EXCERPTED PASSAGE:
Friday, January 15, 2010

TBTI (Too Big To Innovate)

TBTF  The acronym, TBTF (Too Big To Fail), is everywhere these days.  It describes in a nutshell the problem with companies, especially banks, that are so large that their failure would wreck the economy.  Fearing that a number of banks fit this category, the Fed and the Treasury bailed them out last fall.  It is puzzling to me how banks that were considered TBTF then could be allowed to continue without restructuring now.  Why would we do nothing to restructure these institutions to bring them down to a scale where they are not TBTF?  No business should be allowed to grow so large that its very size should make it a candidate for a Federal bailout - or threaten the economy as a whole.

TBTI These mega-banks make me wonder about many other U.S. companies that may not be TBTF but are TBTI (Too Big To Inovate).  What do I mean by TBTI?  General Motors is a great example.  GM grew to such a massive size that it was no longer in touch with the market.  The senior executives of GM felt that they set the market.  What was good for GM was good for the country.  The arrogance that comes with size is a classic symptom of companies that have become TBTI.  Innovation died at the hands of finance MBAs who drove the company to make bigger and fancier SUVs, who decried any new approach such as the EV-1 (electric car) in favor of the Hummer.  Who tried to fend off the Japanese automakers with tariffs rather than increase their own quality. Who spouted the corporate line about "increasing shareholder value."  In a nutshell, GM quit listening.  The executives were into complete entitlement - corporate jets, country club memberships, and golden parachutes.  But who would want to bail out?  It was so much cozier inside the corporate tower where reality could be blithely ignored.

But my comments are not limited to General Motors.  Many highly-respected Fortune 500 companies have moved beyond the glory of their growth years and into TBTI.  To be fair, there is a lot of lip service provided on the topic of innovation but most of it is just that.  Whether you think of GM or a host of other American icons, the sad fact is that most of them have become far more interested in "protecting the corporation" than in innovating.  Scale does that to you.  When you are big enough to become a target for significant lawsuit awards, you can't help but develop a hunker-down mentality that keeps you away from anything that might be construed as risky (aka, innovative).  When you become that large, you can't help but develop a bureaucracy and middle management that is more interested in the competition for self-advancement within the company than in serving the customer.  You can't help but develop an organizational structure that walls off departments and makes customer responsiveness way too limited.  You can't help but develop a senior management that wants to hold onto the reins of control in an ever tighter manner lest someone lower in the organization take an unwarranted risk.

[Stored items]
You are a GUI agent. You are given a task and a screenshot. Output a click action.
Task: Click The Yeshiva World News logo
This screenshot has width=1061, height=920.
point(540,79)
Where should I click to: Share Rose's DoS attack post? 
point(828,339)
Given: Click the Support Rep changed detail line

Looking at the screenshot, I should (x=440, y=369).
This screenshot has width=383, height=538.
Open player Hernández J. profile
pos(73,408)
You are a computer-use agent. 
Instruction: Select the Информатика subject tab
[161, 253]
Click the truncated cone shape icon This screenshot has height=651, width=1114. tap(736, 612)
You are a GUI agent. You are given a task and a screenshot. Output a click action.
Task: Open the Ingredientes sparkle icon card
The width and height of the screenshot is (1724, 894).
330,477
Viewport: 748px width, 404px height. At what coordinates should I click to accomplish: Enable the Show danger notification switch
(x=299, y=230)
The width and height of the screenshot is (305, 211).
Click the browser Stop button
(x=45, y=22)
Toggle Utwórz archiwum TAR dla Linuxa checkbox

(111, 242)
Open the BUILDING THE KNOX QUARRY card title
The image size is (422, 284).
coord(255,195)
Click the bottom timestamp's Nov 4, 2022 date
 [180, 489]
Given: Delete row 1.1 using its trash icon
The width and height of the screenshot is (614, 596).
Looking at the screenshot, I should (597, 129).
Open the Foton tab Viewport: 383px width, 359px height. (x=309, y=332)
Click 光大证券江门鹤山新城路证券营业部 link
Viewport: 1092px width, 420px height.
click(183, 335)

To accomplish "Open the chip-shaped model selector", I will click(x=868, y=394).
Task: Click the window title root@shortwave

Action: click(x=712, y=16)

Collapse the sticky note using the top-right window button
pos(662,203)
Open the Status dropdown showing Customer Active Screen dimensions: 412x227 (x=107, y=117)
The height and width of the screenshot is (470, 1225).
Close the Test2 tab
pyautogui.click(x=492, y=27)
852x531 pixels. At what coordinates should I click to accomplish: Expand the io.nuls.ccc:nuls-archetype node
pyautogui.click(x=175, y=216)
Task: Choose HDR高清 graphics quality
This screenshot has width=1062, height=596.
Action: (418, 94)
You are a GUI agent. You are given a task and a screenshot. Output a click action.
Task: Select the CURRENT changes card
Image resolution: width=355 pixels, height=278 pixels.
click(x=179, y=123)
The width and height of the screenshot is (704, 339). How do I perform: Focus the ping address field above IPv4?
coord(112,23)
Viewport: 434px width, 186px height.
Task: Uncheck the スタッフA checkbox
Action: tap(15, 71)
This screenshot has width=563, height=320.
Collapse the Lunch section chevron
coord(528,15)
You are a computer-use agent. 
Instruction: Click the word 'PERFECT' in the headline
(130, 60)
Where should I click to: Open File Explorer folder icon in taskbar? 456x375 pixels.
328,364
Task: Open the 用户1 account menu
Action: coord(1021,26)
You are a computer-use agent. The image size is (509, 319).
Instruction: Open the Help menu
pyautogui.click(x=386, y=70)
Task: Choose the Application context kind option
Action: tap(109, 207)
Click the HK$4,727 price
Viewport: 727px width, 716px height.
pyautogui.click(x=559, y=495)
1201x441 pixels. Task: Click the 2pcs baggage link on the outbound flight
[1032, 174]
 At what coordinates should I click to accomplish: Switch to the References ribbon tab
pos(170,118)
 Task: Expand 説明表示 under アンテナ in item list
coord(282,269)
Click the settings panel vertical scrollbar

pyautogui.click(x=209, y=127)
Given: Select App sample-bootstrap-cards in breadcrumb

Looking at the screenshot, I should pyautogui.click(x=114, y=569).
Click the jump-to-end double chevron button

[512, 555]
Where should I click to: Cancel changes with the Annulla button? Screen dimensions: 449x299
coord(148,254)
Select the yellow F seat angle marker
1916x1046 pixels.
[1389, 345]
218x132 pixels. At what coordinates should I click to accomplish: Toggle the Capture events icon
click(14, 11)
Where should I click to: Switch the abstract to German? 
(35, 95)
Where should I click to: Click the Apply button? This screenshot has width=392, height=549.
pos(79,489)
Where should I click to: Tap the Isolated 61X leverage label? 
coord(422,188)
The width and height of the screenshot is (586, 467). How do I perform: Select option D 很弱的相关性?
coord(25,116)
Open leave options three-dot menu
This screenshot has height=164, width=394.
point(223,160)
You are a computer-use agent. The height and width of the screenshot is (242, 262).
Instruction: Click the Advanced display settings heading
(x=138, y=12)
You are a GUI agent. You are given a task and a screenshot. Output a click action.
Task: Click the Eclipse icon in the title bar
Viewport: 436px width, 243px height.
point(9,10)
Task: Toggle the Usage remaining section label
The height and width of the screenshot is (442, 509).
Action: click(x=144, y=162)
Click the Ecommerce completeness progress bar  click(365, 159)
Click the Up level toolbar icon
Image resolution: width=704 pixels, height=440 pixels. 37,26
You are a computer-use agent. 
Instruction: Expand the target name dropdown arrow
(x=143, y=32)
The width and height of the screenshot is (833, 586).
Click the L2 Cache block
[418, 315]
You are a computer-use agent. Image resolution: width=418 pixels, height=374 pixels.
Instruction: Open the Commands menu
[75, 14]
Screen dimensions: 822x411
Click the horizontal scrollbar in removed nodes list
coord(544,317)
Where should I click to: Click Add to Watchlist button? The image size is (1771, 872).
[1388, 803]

ACTIVITY A:
Answer these questions from the blog post on companies that are too big to innovate:
(i) What does the acronym TBTF stand for?
(ii) Which electric car does the writer say GM decried in favor of the Hummer?
(iii) What three perks of GM executives does the post list?
ACTIVITY B: Continue the blog post on companies that are too big to innovate, starting after its last sentence.

RESPONSE A:
(i) Too Big To Fail.
(ii) The EV-1.
(iii) Corporate jets, country club memberships, and golden parachutes.

RESPONSE B:
TBTI comes most easily when you forget what made you large in the first place.  Growth came from customers who found the company's product or service to be worth the money and better than the competitions'.  Dollars to doughnuts, innovation played a part in that early growth phase.  After the struggle to survive subsided and the first long march to profitability had been completed, management turned its attention to a different task: making more of the stuff that sold so well and making it more efficiently in order to make more profit.  After a long struggle, it is natural to want to take the easy road for awhile.  The trouble comes when you think that the easy road is the only road, when the hard work of innovation becomes too risky, when today's profit is better than next year's growth.  At this point, companies become TBTI.

What to do about companies that are TBTI?  I would suggest a similar therapy to those who are TBTF:  get smaller.   But the kind of getting smaller is quite different between these two corporate pathologies.  For companies that are TBTF, the goal is breaking the corporation up into autonomous pieces that are able to survive independently - and below the TBTF threshold.  The goal for companies that have become TBTI is slightly different.  The corporation as a whole doesn't need to be broken up but the business units within the company need to be segmented down to a size and given enough autonomy that decisions once again happen more at the business unit level than the corporate level.  Innovation is unleashed by giving it oxygen in the case of business units, resources and autonomy.  Businesses that are close to the street will know what is needed to please their customers.  Corporate headquarters will remain largely clueless.  This will, of course, take guts on the part of the senior management team.  It will mean trusting their business unit management teams once again.  It will mean being willing to not have a knee-jerk reaction to protect the corporation first.  It will mean keeping the business units small enough (usually less than 300 people) that the players know each other by first name and know what each is capable of without doing an HR Performance Appraisal.

The irony of radical surgery on the TBTF banks and automakers is that they are likely to become more innovative.  Not in the smoke-and-mirrors innovation of derivatives and CDOs but true innovation that adds value to their customers and not just the management team's bonuses.  I think E.F. Schumaker was right, small is beautiful (not to mention functional, innovative, exciting to work for, and growing).  I don't know about you but I have had enough of Big for awhile. Let's hear it for Small.